Requirements:
1) From the court opinion, copy word for word everything from "We have heretofore" down to "R. Y. Carter.".
2) Turn the paragraph of the court opinion that begins "On April 17, 1930, R. Y. Carter" into a short list of its main facts.
3) In the court opinion, what was the amount of the verdict given to the plaintiff?

Supplied passage:
········
Carter v. Pickwick Greyhound Lines, Inc.

Decision Date20 May 1933
Citation60 S.W.2d 421,166 Tenn. 200
PartiesCARTER v. PICKWICK GREYHOUND LINES, Inc.
CourtTennessee Supreme Court

Certiorari to Court of Appeals, on Appeal from Circuit Court, Shelby County; A. B. Pittman, Judge.

Suit by R. Y. Carter against the Pickwick Greyhound Lines, Inc. Plaintiff died pending the litigation, and the case was revived in name of M. O. Carter, executor. Judgment for plaintiff was reversed, and the suit was dismissed by the Court of Appeals, and plaintiff brings certiorari.

Judgment of Court of Appeals modified, and case remanded.

Chandler Shepherd, Owen & Heiskell, of Memphis, for plaintiff in error.

Emmett W. Braden and Wilson, Kyser, Armstrong & Allen, all of Memphis, for defendant in error.

MCKINNEY Justice.

This is a personal injury suit, in which plaintiff was given a verdict for $1,000.

The Court of Appeals reversed the judgment of the trial court and dismissed the suit because the plaintiff had assumed inconsistent positions in the case.

We have heretofore granted the writ of certiorari, and the case has been argued at the bar by counsel.

On April 17, 1930, R. Y. Carter, aged seventy, a resident of Nashville, Tenn., while driving in a buggy on highway No. 61 in the state of Missouri, was struck by a bus operated by defendant and injured. R. Y. Carter instituted this suit on September 23, 1930, to recover damages for the injuries so received. On November 1, 1930, R. Y. Carter was found dead in his bed at a boarding house in New Madrid, Mo. On December 15, 1930, M. O. Carter qualified as executor of his father R. Y. Carter.
········
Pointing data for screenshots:
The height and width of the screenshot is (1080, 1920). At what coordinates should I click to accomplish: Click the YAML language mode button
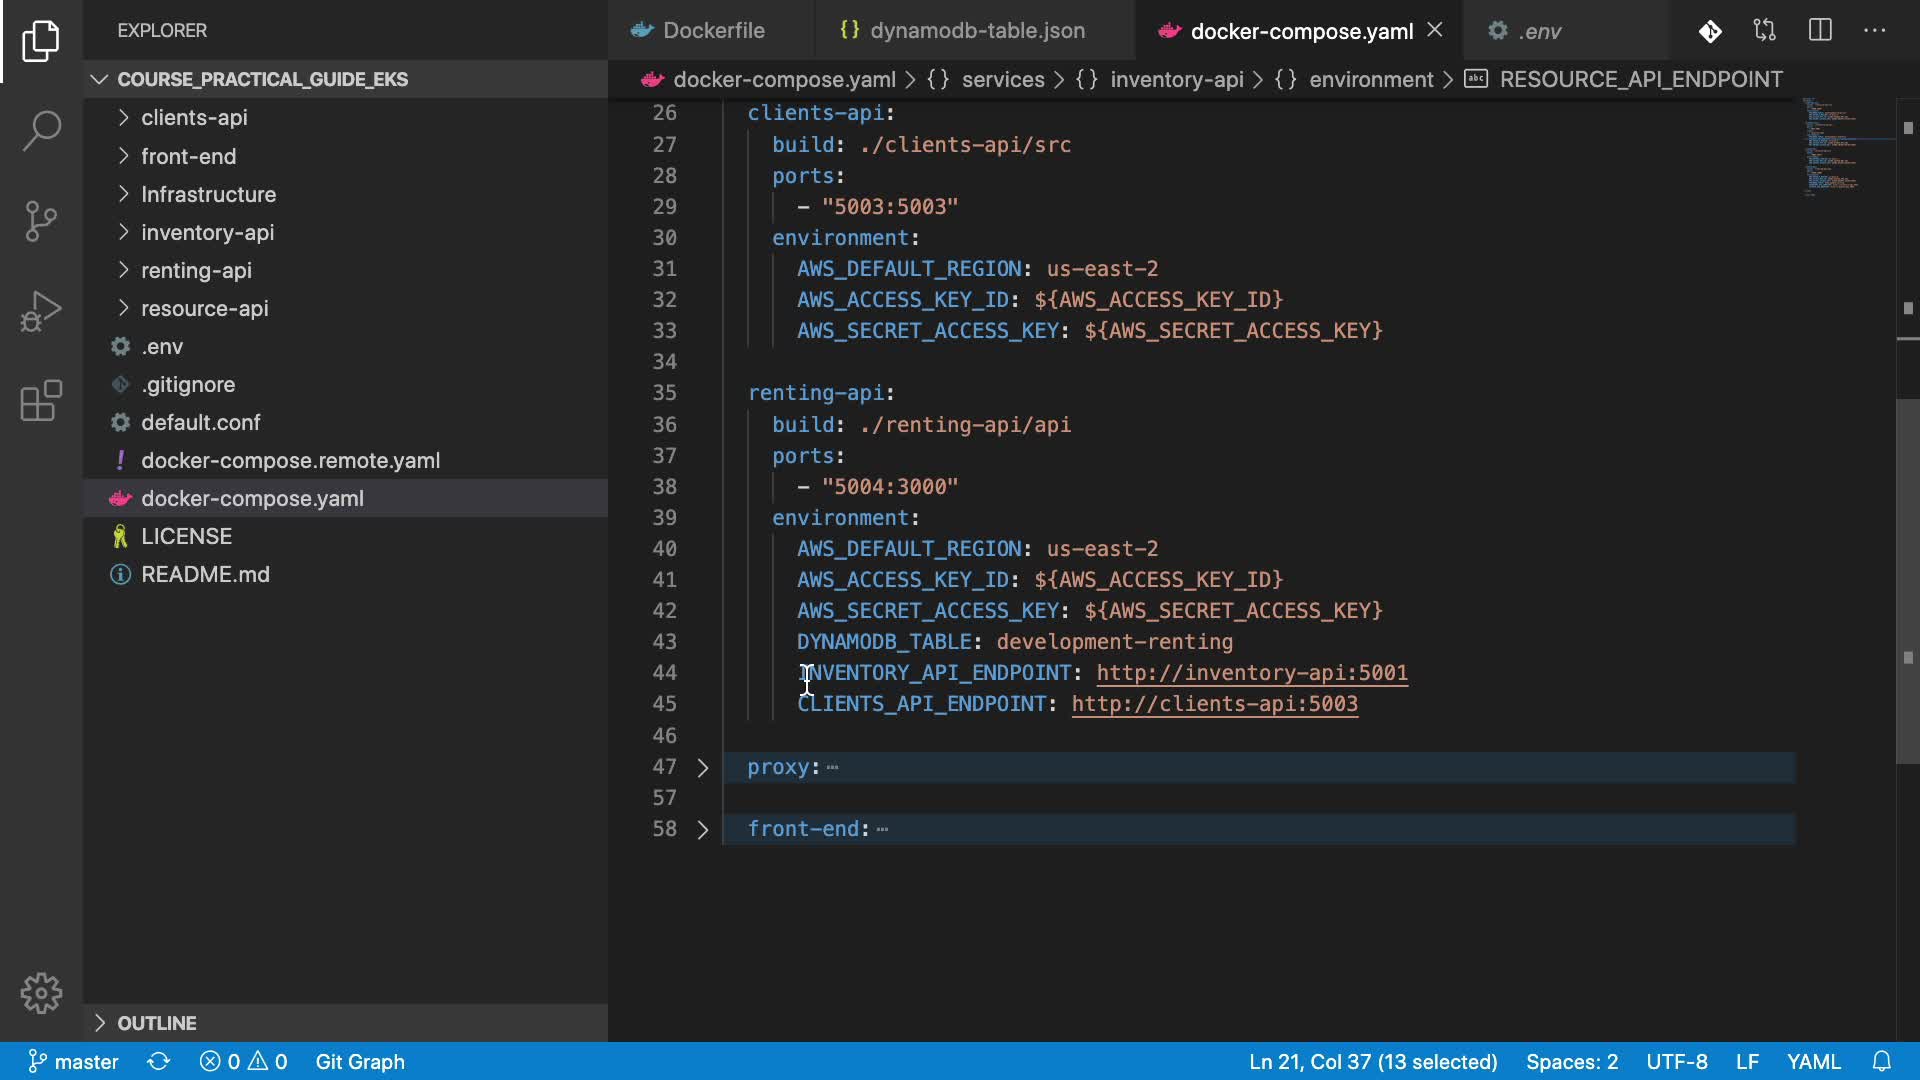(1813, 1061)
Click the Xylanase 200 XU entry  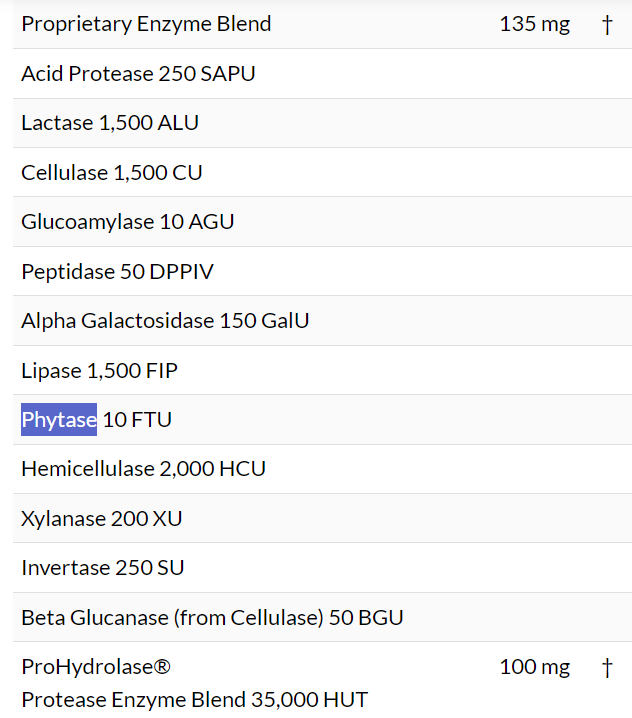101,519
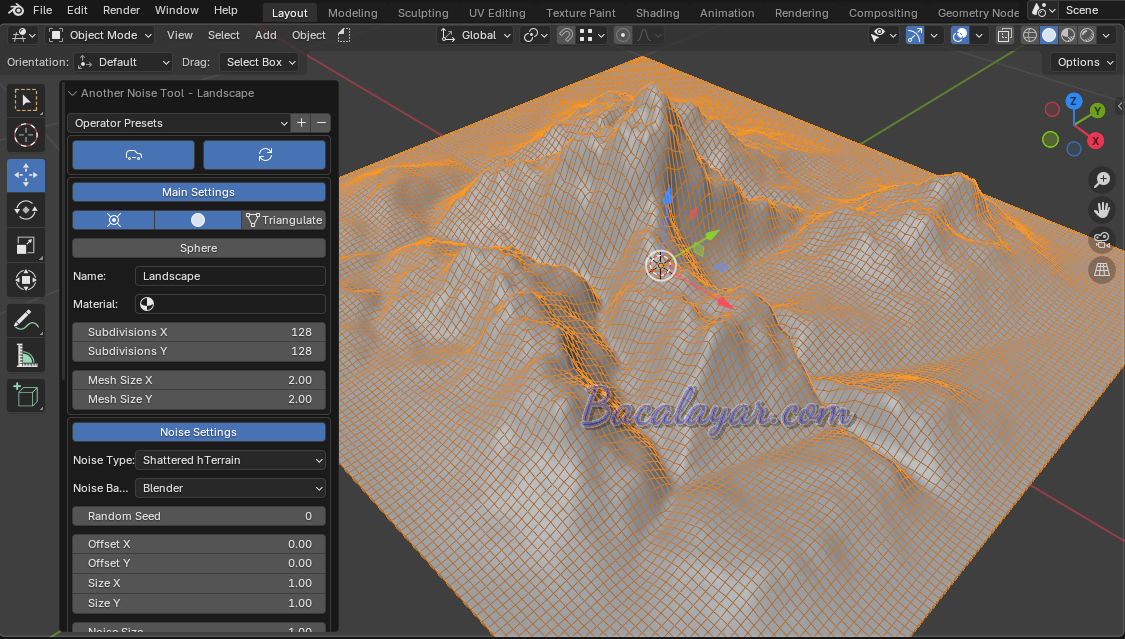The height and width of the screenshot is (639, 1125).
Task: Open the Render menu
Action: [122, 10]
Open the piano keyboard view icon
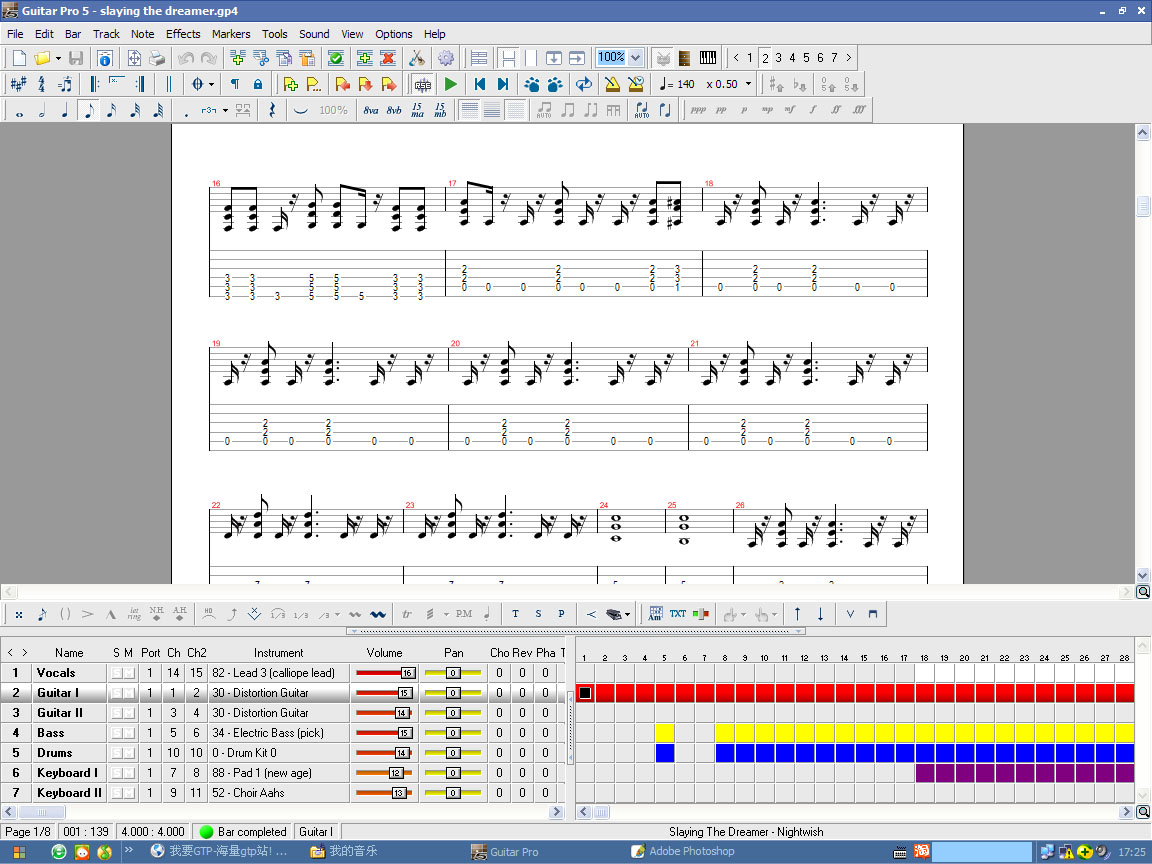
········
Exercise results:
1)
We have heretofore granted the writ of certiorari, and the case has been argued at the bar by counsel.

On April 17, 1930, R. Y. Carter, aged seventy, a resident of Nashville, Tenn., while driving in a buggy on highway No. 61 in the state of Missouri, was struck by a bus operated by defendant and injured. R. Y. Carter instituted this suit on September 23, 1930, to recover damages for the injuries so received. On November 1, 1930, R. Y. Carter was found dead in his bed at a boarding house in New Madrid, Mo. On December 15, 1930, M. O. Carter qualified as executor of his father R. Y. Carter.

2)
- April 17, 1930: R. Y. Carter, aged seventy, of Nashville, Tenn., was driving a buggy on highway No. 61 in Missouri when a bus operated by the defendant struck and injured him.
- September 23, 1930: He filed this suit for damages for those injuries.
- November 1, 1930: He was found dead in his bed at a boarding house in New Madrid, Mo.
- December 15, 1930: His son, M. O. Carter, qualified as executor.

3) $1,000.